> _Text passage_:
[START]
Those of you who follow this blog know that I have spent a lot of time researching Smithland, Kentucky and its residents. One of the town residents I enjoy most is Ben F. Egan, more commonly known as Buz. I've written about him several times. This article was originally published 27 Mar 2014.
Buz was a steamboat captain on the Ohio and Cumberland rivers for many years and knew just about everyone in the business or connected to the business. He also knew the men who reported the news of steamboats. So, when he was in a town, he visited the reporter who wrote the river news and talked. And talked and talked some more. He talked about old steamboat men in Smithland, calling them "old mariners." He talked about which ones were buried on "graveyard hill" in Smithland, which was often called "mouth of the Cumberland" or "mouth of Smithland." Because of his talking, we get an inside look at people he knew in Smithland and on the rivers. Thank you, Buz!
[END]
> _Complete the following_:
- A) Translate this sentence from the blog post about Buz Egan into Spanish: "He also knew the men who reported the news of steamboats."
- B) Decide whether each statement agrees with the blog post about Buz Egan. Answer yes or no and quote the words that settle it. (i) Buz was a steamboat captain on the Mississippi River. (ii) The article was first published in 2014. (iii) Buz referred to old steamboat men in Smithland as "old mariners."
- C) Pick up the blog post about Buz Egan after its final sentence and write what comes next.

> _Data section_:
[START]
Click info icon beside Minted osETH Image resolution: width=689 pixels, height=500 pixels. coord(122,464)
[END]
[START]
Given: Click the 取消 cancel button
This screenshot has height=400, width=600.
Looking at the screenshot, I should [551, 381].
[END]
> _The replies_:
- A) También conocía a los hombres que informaban las noticias de los barcos de vapor.

- B)
(i) No: "Buz was a steamboat captain on the Ohio and Cumberland rivers for many years"
(ii) Yes: "This article was originally published 27 Mar 2014."
(iii) Yes: "He talked about old steamboat men in Smithland, calling them "old mariners.""

- C)
Below are some of the news items found in the Evansville, Indiana Journal, which is available on microfilm at Willard Library in Evansville:
15 December 1884: Speaking of his life-long friend, A.J. Duncan (deceased), Ben F. Egan says: Allen and I were boys together at that good old town at the mouth of the Cumberland river. When I first learned to know him well he and I were officers, in 1855, on the Nashville and St. Louis packet, Aleonia ... Capt. Duncan married the niece of Capt. J.V. Scyster, of Smithland ... The widow of Wm. Mantz, a favorite engineer on the Cumberland river, is the niece of Capt. Duncan.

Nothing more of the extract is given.